気がついてなかったけれど、そうかも
「優真ういっちょ! 闇DEリング作りたいって、すごく髪の毛が長い女の子に頼まれたんだけど」
昼休みの終わり、隣のクラスのミスド部の佐藤祐子がきて、自分の短い髪の毛を上でふたつに縛って俺を見た。
「すんごく髪の毛が長い……こう、三つ編み?」
「そそ。びっくりした。数秒前まで誰もいなかったのに横みたら髪の毛カーテン立ってて。絶対オバケだと思った」
「田見さんだ」
「髪の毛の隙間からこっちみてて。呪いのビデオみたいで」
「田見さんだ」
「闇DEリングを作りたいんですけどっ……って、震える手で机にメモ置いて去って行った。ほら」
「田見さんだ」
俺は田見さんだと三回も言ってしまった。
今日田見さんは「やることがあるので、お昼の作業できませんっ!!」と食べるだけ食べて消えていった。
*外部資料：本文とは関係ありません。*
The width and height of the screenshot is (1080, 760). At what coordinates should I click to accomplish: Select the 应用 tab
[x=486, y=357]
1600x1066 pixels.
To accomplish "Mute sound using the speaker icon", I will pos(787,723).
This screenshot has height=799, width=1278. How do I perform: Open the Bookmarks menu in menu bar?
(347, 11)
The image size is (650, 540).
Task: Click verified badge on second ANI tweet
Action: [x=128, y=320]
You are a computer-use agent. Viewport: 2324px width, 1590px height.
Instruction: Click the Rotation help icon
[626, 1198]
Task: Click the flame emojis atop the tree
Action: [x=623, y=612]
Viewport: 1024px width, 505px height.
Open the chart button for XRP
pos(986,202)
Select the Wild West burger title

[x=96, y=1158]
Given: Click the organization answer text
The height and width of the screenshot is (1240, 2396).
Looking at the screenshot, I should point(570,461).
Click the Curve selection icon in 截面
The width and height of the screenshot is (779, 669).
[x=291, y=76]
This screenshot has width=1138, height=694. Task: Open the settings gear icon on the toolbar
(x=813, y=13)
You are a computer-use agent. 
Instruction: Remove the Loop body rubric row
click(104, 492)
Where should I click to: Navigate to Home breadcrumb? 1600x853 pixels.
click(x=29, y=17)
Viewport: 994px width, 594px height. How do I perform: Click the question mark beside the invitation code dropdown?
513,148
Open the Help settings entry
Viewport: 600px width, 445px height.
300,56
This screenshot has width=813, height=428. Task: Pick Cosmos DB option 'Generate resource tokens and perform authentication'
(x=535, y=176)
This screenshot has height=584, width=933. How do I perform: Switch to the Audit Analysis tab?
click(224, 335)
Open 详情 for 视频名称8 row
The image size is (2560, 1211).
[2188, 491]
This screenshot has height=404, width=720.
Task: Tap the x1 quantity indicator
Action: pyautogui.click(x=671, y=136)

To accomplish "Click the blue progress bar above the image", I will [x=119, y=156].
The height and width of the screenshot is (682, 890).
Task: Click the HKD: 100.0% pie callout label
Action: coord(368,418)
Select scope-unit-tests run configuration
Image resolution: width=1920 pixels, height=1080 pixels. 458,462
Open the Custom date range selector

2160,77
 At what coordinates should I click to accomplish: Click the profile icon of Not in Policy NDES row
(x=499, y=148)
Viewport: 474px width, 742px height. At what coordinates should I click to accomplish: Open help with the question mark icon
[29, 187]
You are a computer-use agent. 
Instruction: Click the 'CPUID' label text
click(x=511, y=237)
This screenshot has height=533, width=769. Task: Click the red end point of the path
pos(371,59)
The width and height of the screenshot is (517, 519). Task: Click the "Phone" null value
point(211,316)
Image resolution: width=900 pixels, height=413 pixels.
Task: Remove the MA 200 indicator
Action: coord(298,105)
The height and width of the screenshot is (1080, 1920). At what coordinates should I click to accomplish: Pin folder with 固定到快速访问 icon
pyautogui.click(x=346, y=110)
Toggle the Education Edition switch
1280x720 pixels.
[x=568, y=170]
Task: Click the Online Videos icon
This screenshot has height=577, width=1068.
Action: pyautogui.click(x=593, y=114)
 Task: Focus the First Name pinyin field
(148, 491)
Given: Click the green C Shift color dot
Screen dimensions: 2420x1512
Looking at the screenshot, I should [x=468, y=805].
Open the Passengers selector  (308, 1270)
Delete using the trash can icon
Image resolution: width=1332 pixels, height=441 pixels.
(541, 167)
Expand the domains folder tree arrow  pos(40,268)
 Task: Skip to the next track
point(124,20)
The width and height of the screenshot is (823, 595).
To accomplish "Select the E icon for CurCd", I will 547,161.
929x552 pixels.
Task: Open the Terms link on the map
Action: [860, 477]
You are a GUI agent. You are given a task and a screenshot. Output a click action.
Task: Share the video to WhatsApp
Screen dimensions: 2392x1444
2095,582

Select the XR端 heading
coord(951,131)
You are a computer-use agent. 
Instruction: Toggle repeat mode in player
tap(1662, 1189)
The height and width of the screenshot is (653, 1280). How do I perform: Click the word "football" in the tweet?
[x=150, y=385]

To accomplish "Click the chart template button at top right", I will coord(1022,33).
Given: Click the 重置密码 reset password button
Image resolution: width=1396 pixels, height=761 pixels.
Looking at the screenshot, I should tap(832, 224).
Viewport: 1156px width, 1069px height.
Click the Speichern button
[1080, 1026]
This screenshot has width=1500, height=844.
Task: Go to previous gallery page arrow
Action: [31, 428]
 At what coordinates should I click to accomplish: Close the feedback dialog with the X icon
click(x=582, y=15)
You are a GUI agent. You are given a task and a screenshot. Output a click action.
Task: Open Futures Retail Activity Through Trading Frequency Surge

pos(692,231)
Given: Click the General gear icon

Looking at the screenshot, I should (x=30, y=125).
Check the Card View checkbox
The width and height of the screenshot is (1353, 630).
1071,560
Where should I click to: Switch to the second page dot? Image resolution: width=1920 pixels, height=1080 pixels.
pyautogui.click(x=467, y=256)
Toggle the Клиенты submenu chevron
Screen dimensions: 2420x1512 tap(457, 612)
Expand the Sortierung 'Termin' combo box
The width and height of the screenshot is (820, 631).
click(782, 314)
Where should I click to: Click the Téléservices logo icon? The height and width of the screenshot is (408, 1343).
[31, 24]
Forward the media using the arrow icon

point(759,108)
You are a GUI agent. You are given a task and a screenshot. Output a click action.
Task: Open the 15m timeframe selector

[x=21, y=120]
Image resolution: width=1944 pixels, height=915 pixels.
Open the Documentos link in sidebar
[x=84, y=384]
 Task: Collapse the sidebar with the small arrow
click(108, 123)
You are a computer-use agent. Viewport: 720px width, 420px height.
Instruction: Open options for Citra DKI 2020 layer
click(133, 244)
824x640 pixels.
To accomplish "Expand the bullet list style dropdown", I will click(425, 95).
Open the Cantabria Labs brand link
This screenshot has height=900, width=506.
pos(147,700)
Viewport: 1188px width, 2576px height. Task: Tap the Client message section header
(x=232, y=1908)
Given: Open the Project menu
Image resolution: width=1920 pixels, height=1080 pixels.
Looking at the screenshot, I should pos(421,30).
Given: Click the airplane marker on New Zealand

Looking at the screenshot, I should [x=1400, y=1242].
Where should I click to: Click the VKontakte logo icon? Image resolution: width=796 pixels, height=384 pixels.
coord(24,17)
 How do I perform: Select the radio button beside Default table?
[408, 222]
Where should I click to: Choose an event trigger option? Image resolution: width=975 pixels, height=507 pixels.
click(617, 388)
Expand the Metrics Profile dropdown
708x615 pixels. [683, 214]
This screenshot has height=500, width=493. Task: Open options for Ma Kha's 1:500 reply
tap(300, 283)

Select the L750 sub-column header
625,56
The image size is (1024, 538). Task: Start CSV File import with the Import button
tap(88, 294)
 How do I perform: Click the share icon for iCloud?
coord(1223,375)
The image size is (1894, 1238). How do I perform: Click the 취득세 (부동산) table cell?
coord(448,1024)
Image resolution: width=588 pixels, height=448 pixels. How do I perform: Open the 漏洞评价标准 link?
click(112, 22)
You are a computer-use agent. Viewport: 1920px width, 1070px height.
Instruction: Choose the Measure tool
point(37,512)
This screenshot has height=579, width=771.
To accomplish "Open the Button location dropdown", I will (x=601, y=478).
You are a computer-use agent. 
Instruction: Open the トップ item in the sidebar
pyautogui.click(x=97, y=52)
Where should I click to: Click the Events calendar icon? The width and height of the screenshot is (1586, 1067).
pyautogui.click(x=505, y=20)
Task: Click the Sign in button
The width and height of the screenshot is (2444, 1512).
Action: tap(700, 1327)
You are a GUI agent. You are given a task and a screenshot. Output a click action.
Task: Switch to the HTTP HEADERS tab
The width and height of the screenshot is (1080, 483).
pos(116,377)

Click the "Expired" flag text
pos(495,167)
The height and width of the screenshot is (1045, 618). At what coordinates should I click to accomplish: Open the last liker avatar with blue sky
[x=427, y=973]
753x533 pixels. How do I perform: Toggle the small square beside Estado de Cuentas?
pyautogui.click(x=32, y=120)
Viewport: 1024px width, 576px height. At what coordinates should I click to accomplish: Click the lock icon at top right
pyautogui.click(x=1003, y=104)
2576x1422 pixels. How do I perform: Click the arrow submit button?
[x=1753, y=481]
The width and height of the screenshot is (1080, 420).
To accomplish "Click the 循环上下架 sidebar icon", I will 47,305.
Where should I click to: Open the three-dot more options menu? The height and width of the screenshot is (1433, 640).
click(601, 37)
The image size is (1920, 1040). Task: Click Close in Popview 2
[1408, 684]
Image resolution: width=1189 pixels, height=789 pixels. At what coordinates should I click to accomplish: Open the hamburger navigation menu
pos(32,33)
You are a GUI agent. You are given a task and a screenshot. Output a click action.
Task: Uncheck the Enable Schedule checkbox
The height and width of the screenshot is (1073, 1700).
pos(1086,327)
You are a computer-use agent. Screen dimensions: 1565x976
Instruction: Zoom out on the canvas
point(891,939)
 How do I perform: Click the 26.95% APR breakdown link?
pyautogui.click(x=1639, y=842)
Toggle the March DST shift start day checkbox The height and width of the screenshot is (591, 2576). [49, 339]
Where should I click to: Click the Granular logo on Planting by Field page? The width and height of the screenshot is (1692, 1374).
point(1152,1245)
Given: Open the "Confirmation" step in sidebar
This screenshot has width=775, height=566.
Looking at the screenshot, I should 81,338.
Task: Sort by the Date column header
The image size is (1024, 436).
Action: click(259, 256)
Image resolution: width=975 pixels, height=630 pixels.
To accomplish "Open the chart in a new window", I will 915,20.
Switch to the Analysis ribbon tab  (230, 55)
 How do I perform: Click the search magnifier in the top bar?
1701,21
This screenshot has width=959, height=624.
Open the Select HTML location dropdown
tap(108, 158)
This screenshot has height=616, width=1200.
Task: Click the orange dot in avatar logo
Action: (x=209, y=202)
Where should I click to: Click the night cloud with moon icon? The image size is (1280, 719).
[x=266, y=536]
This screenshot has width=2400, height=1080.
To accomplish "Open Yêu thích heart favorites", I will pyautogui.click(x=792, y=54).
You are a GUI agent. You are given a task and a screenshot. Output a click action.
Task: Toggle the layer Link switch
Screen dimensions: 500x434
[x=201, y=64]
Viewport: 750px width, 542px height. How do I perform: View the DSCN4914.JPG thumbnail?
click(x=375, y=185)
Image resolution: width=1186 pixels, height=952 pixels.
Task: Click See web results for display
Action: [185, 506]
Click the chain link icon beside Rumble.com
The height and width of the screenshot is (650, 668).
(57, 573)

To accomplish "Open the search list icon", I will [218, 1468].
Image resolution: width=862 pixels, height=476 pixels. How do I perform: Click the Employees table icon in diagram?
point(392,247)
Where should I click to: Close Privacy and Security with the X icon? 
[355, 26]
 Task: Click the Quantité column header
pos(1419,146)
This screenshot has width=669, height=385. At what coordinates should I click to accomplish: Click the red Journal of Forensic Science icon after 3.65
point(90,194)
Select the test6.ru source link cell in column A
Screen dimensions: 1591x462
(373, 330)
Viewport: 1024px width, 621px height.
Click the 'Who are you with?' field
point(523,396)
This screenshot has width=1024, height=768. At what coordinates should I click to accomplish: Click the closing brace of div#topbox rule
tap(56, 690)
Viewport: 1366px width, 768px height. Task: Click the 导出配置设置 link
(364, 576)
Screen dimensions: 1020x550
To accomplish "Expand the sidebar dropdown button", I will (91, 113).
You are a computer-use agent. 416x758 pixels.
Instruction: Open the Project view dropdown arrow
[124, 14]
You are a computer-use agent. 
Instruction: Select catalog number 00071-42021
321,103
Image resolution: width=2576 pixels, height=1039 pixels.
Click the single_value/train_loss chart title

結果俺は明日海に延々と兄貴の話を聞かされたんだけど?
やることってなんだろう……と思ったけれど、このムーブをしたかったようだ。
佐藤は俺の横の席に座り、
「昨日ちょうど抹茶のポンデリング作ってたから材料まだあるよ。作る?」
「別に良いけど……なんでだろ」
「あのっ……すいませんっ……昨日から良い匂いがしてて、食べたくなって、しまいました!」
俺と佐藤が話していると横に田見さんが立っていて早口小声で話した。
なるほど。別に全然良いけど、突然どうしたんだろう。
俺は明日海も誘って放課後ミスド部で、ポンデリング……いやうちの学校では闇DEリングと呼ばれている……を作ることにした。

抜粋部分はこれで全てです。